> _Work to be completed_
What the task requires is each entry, restated exactly.

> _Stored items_

——————————

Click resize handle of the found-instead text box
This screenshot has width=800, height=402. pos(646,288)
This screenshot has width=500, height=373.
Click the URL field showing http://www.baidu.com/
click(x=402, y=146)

——————————

> _Written reply_
Click resize handle of the found-instead text box
This screenshot has width=800, height=402. pos(646,288)
This screenshot has width=500, height=373.
Click the URL field showing http://www.baidu.com/
click(x=402, y=146)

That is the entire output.